On May 24, 2019, FDA approved the first gene therapy to treat pediatric spinal muscular atrophy (SMA), Zolgensma (onasemnogene abeparvovec-xioi). The approval was granted to AveXis, a US biotechnology company specializing in gene therapies. The therapy is indicated for children less than two years of age with SMA, which is the most severe form of the disorder and a leading genetic cause of infant mortality.

SMA is a rare genetic disease caused by a mutation in the survival motor neuron 1 (SMN1) gene, which encodes the survival motor neuron (SMN) protein. The SMN protein is found throughout the body and is critical for the maintenance and function of motor neurons, which control muscle movement throughout the body. Insufficient functional SMN protein leads to the death of the motor neurons, which results in debilitating and often fatal muscle weakness.

SMA caused by mutations in the SMN1 gene is generally classified into several subtypes, based on the age of onset and severity; infantile-onset SMA is the most severe and most common subtype. Children with this condition have problems holding their head up, swallowing and breathing. These symptoms may be present at birth or may present by the age of 6 months.

Zolgensma is an adeno-associated virus vector-based gene therapy that targets the cause of SMA. It delivers a fully functional copy of human SMN gene into the target motor neuron cells via a one-time intravenous administration, which results in expression of the SMN protein in a child’s motor neurons, improving muscle movement, function, and survival. Dosing is determined based on the weight of the patient.

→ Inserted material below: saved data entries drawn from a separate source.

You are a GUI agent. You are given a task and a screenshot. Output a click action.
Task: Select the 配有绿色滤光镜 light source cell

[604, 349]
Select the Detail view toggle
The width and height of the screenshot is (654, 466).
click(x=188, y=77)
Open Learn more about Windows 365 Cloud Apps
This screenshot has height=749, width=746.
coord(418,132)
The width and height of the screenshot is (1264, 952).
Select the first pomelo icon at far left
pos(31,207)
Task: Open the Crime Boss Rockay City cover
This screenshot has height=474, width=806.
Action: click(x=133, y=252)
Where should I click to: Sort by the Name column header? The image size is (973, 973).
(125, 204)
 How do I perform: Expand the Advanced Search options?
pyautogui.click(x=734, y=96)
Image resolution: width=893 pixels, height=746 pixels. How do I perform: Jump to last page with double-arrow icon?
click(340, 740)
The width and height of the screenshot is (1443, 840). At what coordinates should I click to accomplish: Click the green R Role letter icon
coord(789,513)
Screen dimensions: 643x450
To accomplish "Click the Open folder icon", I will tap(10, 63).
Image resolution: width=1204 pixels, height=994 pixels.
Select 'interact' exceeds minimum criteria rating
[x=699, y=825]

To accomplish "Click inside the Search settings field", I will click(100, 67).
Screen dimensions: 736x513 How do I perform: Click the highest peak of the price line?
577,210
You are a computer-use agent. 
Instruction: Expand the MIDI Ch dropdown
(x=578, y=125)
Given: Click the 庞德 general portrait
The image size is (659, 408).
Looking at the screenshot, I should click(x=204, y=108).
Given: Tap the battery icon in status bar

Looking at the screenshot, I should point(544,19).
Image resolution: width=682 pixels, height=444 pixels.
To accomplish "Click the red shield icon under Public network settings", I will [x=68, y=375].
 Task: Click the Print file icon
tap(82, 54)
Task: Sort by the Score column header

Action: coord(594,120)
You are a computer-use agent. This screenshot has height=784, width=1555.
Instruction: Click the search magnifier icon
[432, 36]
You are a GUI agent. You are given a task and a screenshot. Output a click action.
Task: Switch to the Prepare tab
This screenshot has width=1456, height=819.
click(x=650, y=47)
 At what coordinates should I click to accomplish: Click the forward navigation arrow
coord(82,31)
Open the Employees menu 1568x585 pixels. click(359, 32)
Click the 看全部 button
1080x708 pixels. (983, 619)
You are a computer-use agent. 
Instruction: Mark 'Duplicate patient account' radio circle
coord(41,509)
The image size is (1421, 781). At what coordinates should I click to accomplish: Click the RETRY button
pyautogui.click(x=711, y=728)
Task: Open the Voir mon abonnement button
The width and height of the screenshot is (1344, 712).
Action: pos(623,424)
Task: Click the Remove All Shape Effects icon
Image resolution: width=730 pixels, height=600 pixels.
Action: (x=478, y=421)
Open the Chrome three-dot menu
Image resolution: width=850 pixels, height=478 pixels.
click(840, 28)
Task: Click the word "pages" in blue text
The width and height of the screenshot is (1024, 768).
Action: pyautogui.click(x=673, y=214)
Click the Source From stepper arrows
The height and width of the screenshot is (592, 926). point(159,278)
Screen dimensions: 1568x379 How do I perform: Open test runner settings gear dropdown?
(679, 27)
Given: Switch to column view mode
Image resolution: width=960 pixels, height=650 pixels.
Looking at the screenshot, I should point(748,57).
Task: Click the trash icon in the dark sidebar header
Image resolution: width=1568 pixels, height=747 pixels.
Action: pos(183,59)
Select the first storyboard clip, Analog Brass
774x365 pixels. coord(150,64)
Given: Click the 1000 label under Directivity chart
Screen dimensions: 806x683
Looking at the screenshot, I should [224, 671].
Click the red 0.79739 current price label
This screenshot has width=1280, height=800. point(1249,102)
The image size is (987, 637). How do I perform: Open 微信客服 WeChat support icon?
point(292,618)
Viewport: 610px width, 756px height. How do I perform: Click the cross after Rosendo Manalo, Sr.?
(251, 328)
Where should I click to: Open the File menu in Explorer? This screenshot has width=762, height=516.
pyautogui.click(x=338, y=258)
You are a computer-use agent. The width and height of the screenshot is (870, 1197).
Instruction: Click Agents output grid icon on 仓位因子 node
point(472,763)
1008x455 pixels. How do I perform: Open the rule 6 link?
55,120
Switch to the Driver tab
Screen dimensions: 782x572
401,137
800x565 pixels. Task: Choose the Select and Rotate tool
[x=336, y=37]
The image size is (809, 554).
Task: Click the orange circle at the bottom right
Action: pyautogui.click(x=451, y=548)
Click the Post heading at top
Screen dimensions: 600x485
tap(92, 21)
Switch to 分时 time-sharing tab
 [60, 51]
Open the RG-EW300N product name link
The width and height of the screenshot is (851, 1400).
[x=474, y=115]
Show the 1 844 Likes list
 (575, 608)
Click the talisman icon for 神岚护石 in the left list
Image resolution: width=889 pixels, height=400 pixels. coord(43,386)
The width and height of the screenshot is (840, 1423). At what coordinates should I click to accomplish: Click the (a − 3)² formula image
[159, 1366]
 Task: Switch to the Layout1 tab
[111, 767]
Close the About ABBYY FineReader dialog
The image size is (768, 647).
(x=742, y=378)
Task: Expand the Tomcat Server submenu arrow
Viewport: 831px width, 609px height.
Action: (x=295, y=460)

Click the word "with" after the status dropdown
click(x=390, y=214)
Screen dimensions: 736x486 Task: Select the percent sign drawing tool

“Today’s approval marks another milestone in the transformational power of gene and cell therapies to treat a wide range of diseases,” said Acting FDA Commissioner Ned Sharpless, MD, in an agency press release. “With each new approval, we see this exciting area of science continue to move beyond the concept phase into reality. The potential for gene therapy products to change the lives of those patients who may have faced a terminal condition, or worse, death, provides hope for the future. [FDA] will continue to support the progress in this field by helping to expedite the development of products for unmet medical needs through the use of review pathways designed to advance innovative, safe, and effective treatment options.”

“Children with SMA experience difficulty performing essential functions of life. Most children with this disease do not survive past early childhood due to respiratory failure,” said Peter Marks, MD, PhD, director of FDA’s Center for Biologics Evaluation and Research, in the press release. “Patients with SMA now have another treatment option to minimize the progression of SMA and improve survival. This approval demonstrates the continued momentum of this promising new area of medicine and [FDA’s] commitment to supporting and helping expedite the development of these products.”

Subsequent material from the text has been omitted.